EXERCISE —
Nothing in the data should be left out, so repeat it all exactly.

***** DATASET CONTENT

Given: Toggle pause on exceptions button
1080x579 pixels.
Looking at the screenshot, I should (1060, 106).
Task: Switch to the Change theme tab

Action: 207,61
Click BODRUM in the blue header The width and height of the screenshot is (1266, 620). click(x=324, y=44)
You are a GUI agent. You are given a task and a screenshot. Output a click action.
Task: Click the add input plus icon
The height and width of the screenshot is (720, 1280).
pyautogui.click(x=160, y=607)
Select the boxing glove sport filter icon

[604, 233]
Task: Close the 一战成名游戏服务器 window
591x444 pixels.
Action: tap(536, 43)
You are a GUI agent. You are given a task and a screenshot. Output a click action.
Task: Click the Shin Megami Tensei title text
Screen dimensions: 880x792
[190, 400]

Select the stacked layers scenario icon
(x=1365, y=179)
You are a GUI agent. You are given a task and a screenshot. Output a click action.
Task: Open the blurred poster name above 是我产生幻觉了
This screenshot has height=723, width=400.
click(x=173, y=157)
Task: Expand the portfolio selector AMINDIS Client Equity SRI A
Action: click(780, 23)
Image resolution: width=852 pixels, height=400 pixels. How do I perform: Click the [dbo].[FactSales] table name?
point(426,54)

**********

RESPONSE —
Given: Toggle pause on exceptions button
1080x579 pixels.
Looking at the screenshot, I should (1060, 106).
Task: Switch to the Change theme tab

Action: 207,61
Click BODRUM in the blue header The width and height of the screenshot is (1266, 620). click(x=324, y=44)
You are a GUI agent. You are given a task and a screenshot. Output a click action.
Task: Click the add input plus icon
The height and width of the screenshot is (720, 1280).
pyautogui.click(x=160, y=607)
Select the boxing glove sport filter icon

[604, 233]
Task: Close the 一战成名游戏服务器 window
591x444 pixels.
Action: tap(536, 43)
You are a GUI agent. You are given a task and a screenshot. Output a click action.
Task: Click the Shin Megami Tensei title text
Screen dimensions: 880x792
[190, 400]

Select the stacked layers scenario icon
(x=1365, y=179)
You are a GUI agent. You are given a task and a screenshot. Output a click action.
Task: Open the blurred poster name above 是我产生幻觉了
This screenshot has height=723, width=400.
click(x=173, y=157)
Task: Expand the portfolio selector AMINDIS Client Equity SRI A
Action: click(780, 23)
Image resolution: width=852 pixels, height=400 pixels. How do I perform: Click the [dbo].[FactSales] table name?
point(426,54)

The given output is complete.